The residential real estate market ended 2012 in a stable condition with national prices up year on year and sales down due to changes in mortgage lending rules. The latest data from the Canadian Real Estate Association (CREA) shows average prices were up 1.6% year on year in December while national homes sales fell by 0.5% compared with the previous month.
It means that actual, not seasonally adjusted activity is down 17.4% compared with December 2011 and CREA said that this was due to a slowing in demand since August when mortgage lending rules were tightened.
While sales activity was little changed nationally, it picked up in just over half of all local markets in December. ‘National sales activity continues to hold fairly steady at lower levels since mortgage rules were changed earlier in 2012, but there are still some real differences in trends between and within local housing markets,’ said CREA president Wayne Moen.
Four of every five local markets posted a year on year decline in sales activity in December although Calgary remained a notable exception, with activity there having risen 7% year on year. CREA also said that sales were handicapped by December 2012’s five full weekends, since far fewer transactions take place on weekends. This trading day effect is among factors taken into account by seasonal adjustment.
‘Similar to what we saw in September, December sales had fewer business days compared to the same month last year and most other years. It factored into December’s year on year decline in sales activity,’ said Gregory Klump, CREA chief economist. ‘Successive rounds of tightening mortgage regulations have kept the housing market in check during what has become an extended low interest rate environment,’ he added.
The number of newly listed homes fell a further 1.3% month on month in December – combined with monthly declines of 1.1% in November and 4.1% in October, new supply reached its lowest level since March 2011. While Greater Toronto posted the largest decline, new listings were down in half of all local markets in December including Greater Vancouver, the Fraser Valley, and Vancouver Island.
Quote from PropertyCommunity.com : “Residential property sales in Canada have fallen since the introduction of new mortgage lending regulations, according to the latest analysis from the Canadian Real Estate Association (CREA).”
‘The decline in new supply may reflect purchase offers below the asking price that are made to sellers who are under no pressure to sell. Instead they choose to take their homes off the market once their listing expires. In the absence of economic stresses like a spike in interest rates or a sharp drop in employment, this dynamic can be expected to keep the housing market in balance,’ explained Klump.

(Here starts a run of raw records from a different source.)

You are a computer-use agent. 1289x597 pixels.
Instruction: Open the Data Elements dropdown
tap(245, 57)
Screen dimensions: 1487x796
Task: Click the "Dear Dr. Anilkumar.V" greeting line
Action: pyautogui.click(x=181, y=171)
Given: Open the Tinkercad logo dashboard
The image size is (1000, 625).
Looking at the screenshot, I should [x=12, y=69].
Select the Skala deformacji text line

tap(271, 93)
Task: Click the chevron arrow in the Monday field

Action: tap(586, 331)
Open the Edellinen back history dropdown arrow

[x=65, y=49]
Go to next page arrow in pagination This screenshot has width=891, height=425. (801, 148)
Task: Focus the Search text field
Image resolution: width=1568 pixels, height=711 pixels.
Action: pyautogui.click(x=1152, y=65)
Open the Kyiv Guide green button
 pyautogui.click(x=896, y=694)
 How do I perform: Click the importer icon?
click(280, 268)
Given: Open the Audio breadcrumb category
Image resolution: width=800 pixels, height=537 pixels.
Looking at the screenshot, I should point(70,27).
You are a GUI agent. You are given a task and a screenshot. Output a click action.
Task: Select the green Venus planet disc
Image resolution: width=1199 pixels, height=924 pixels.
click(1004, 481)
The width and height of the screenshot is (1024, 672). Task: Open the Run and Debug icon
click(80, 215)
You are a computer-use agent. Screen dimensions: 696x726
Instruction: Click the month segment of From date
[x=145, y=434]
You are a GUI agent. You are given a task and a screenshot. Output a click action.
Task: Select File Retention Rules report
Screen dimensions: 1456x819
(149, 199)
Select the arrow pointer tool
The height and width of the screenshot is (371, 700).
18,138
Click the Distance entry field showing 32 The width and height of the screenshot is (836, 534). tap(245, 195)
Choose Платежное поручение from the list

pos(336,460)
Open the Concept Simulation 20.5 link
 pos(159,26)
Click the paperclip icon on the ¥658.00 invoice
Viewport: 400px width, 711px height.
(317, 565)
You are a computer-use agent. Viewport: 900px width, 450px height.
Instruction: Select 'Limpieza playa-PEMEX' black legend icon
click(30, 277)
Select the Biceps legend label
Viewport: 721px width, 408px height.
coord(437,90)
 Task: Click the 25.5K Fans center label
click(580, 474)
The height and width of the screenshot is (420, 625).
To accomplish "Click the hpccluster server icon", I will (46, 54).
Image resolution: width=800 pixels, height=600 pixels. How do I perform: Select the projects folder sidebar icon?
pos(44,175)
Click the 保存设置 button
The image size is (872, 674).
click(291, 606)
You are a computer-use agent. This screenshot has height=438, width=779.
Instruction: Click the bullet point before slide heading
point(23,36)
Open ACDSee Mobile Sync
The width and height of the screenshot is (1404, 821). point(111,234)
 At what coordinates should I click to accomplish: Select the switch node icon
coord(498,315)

The actual, not seasonally adjusted, national average price for homes sold in December 2012 came in just under $352,800, an increase of 1.6% compared with December 2011. CREA said that the national average price continues to be influenced by fewer sales in Greater Vancouver and Greater Toronto compared to the same period a year earlier. Excluding these two markets from the national average price calculation yields a year on year increase of 3.3%.
The 2012 national average price for homes sold through the MLS Systems of real estate Boards and Associations in Canada was $363,740, up 0.3% from 2011. Unlike average prices, the MLS Home Price Index is not affected by changes in the mix of sales, so it provides the best gauge of Canadian home price trends. The Aggregate Composite MLS HPI rose 3.3% year on year, the eighth time in as many months that the year on year gain shrank and is the slowest rate of increase since April 2011.